Boo-Boos and Invisible Hurts

It's sometimes easier to pay attention to physical hurts, where we know how to help, than to more hidden needs, though these may be the ones that cause the worst pain.

After cutting my knee open in an accident at a conference, one of the participants was very solicitous going with me to the emergency room for stitches, offering lots of space to be shaken and upset. I was appreciative of his caring, but not exactly sure what to do with it. The cut was deep and had bled impressively, but was not very painful; hospitals, for whatever reason, don’t scare me; and I was mostly anxious to have it over with so we could get back to work. When we did, there was more loving solicitous concern, that seemed all out of proportion to the degree of injury. As I struggled to accept it graciously, the thought kept coming that I wished my internal pain would get such loving attention.

In the midst of such good intention, I couldn’t imagine saying what I was thinking: You’re giving me all this attention for something that isn’t actually bothering me. If you truly are concerned about my well-being, why don’t you ask about the things that really hurt, like feeling lonely, not even being able to notice what I want, not wanting to bother people? I wish they produced such a quantity of blood! (I remember the recurring nightmare in a novel where the fighter pilot focuses all his energy on bandaging the obvious ugly wound on the leg of his comrade, feeling very helpful and successful, only to discover that the man is dying from a much larger internal injury.)

It made me think of how happy we are to help our children with all their little bumps and cuts. We know exactly what to do, and it can be a very satisfying process. We hole them, we comfort them, we wash them gently and apply salve and bandages.

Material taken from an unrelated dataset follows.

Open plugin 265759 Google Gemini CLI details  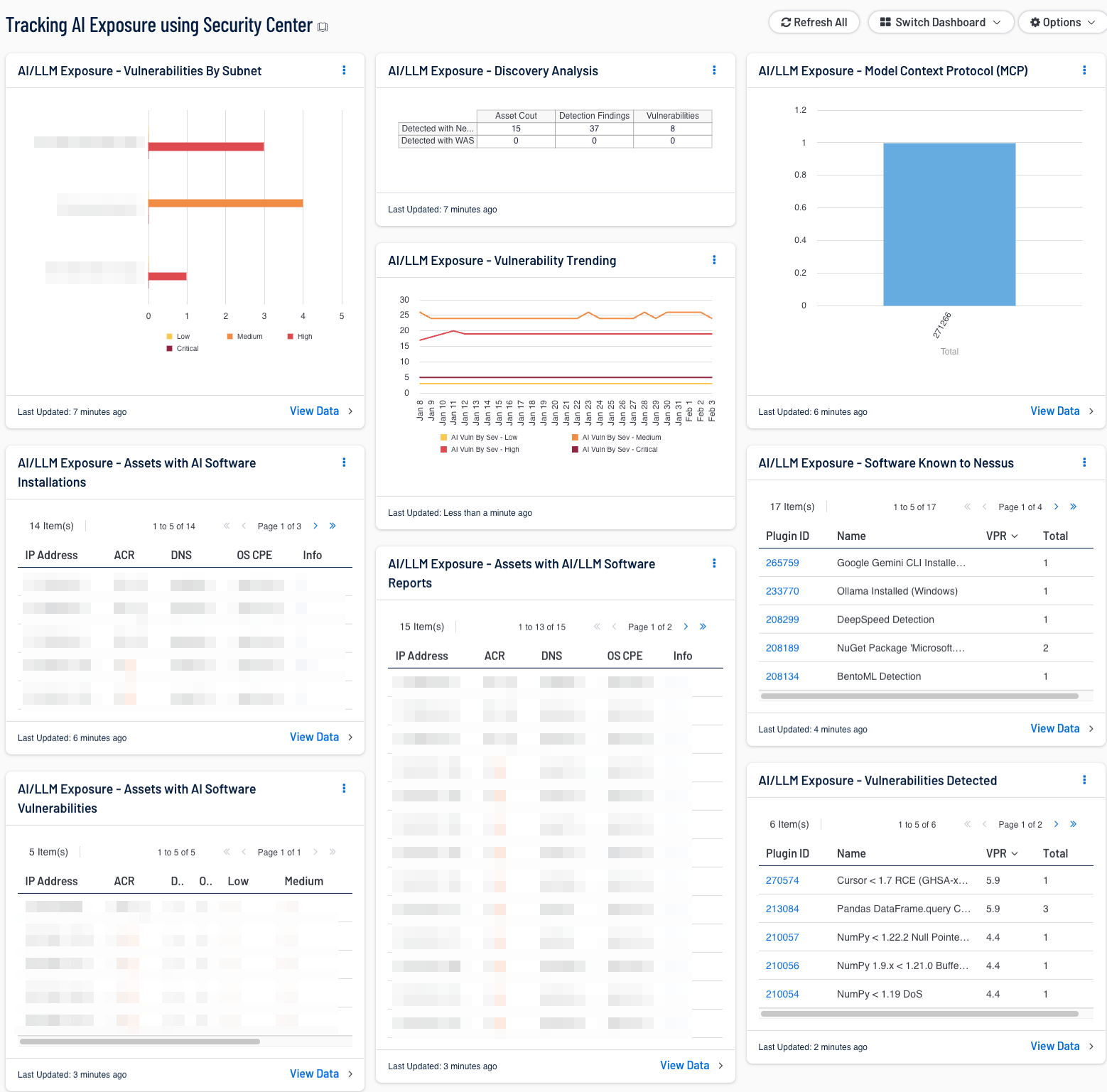(782, 562)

We stay close and invite them to tell us about , making a little shield from the outside world as they recover. And we’re glad to do it. We know we’ve been of use. We’ve played an important role in tending to a real need. We’ve been good parents.

My knee finally did start to hurt, but not till after I’d been back from the hospital a while. By then it had been tended to, looked better, and the flurry of solicitousness was over; everything was back to being fine. But what about all the hurts that don’t show quite so obviously?

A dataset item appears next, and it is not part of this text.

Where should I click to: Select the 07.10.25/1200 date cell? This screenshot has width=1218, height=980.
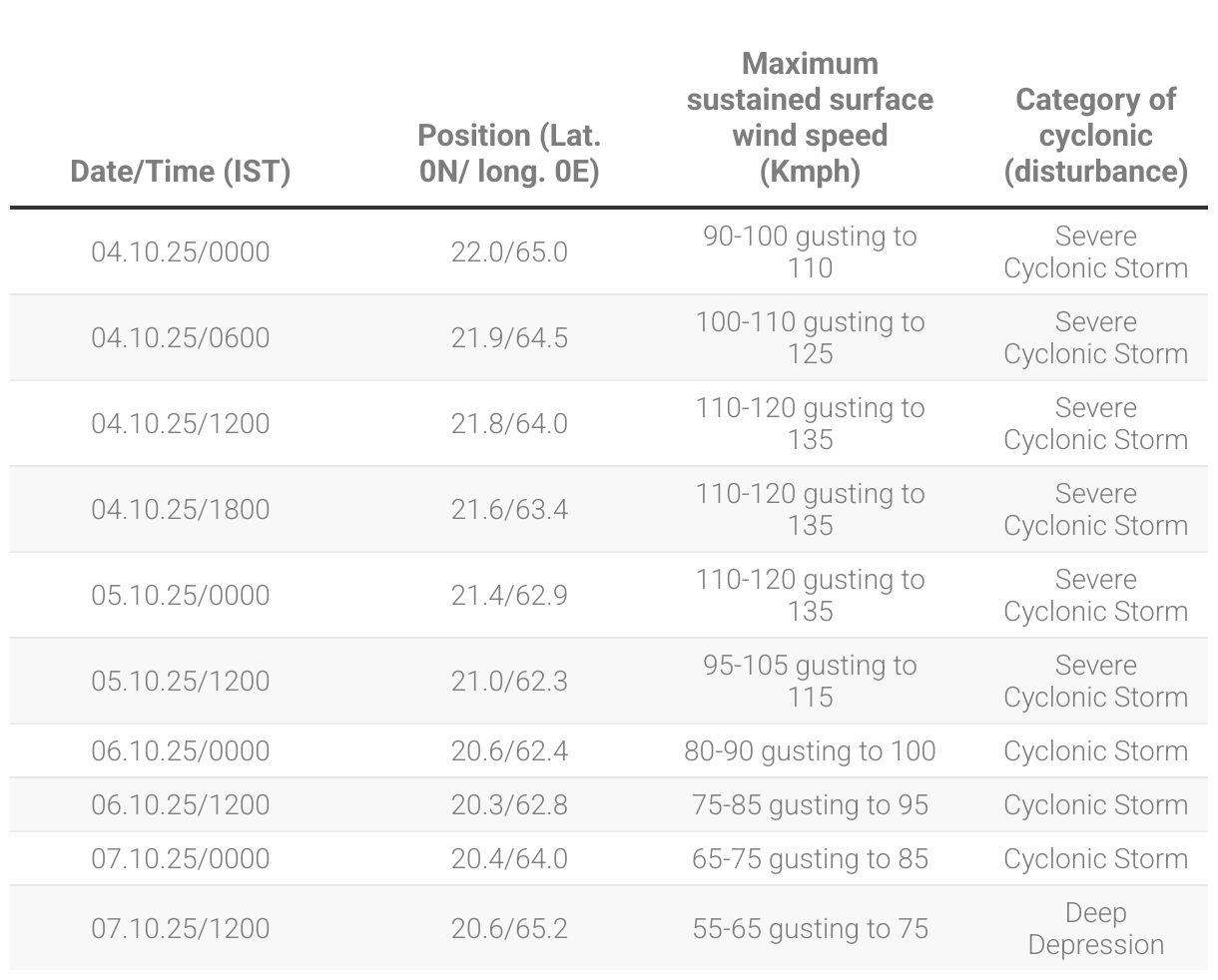pyautogui.click(x=181, y=928)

The feelings of hurt anger that go undercover and come out in stubborn non-cooperation; the accumulation of losses that make a child cling--or go away; the fears that keep them from trying--these are so much more serious than a cut on the finger or a bump on the knee. These are the real hurts of childhood, yet are less likely to get that wonderfully curative treatment that comes with a bandaid.

It’s not surprising, of course. There’s no blood. The cause of the hurt may not be apparent in the present; from one point of view, everything might look just fine. It has none of the reassuringly neutral solidity of a sharp rock. It there is a tangle of causes, that include the action of their parents, then we are not simply in the role of healer. Their behavior may not invoke the immediate rush of sympathy that comes with a woebegone face and the offering up of a hurt finger. (More likely, whatever behavior they are offering up is irritating the hell out of us or we would have figured it out long ago.) I think maybe most of all, we don’t feel smart and competent and unworried and sure we can help the way we do with a bandaid and a kiss.

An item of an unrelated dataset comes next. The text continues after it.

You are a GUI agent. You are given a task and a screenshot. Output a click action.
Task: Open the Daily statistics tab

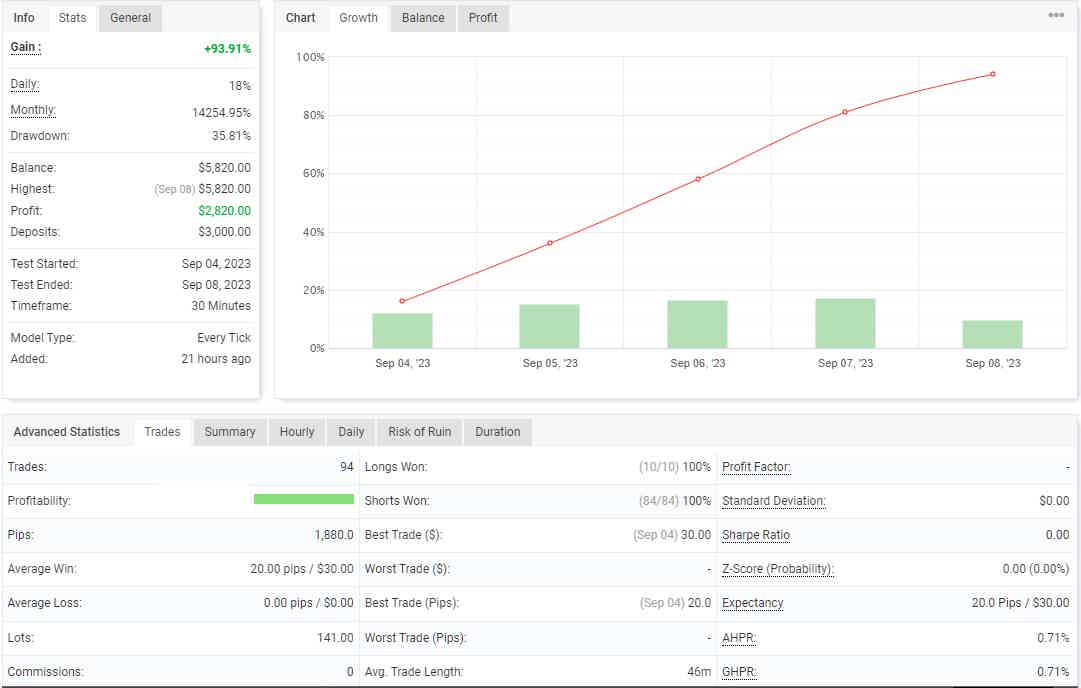coord(350,431)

Of course its not simple. After all, we got to a trained medical person to help with the broken bones. But I think we have more curative powers than we know. Holding a child, noticing the pain they are feeling (visible or not), telling them how sorry we are that they got hurt, listening to their story, withholding the blame, inviting the tears, lending them our confidence that they can heal--together can be profoundly helpful.

I think maybe the hardest part is seeing the blood when it isn’t there--recognizing the invisible hurt and responding to it just the way we would to the simplest boo-boo.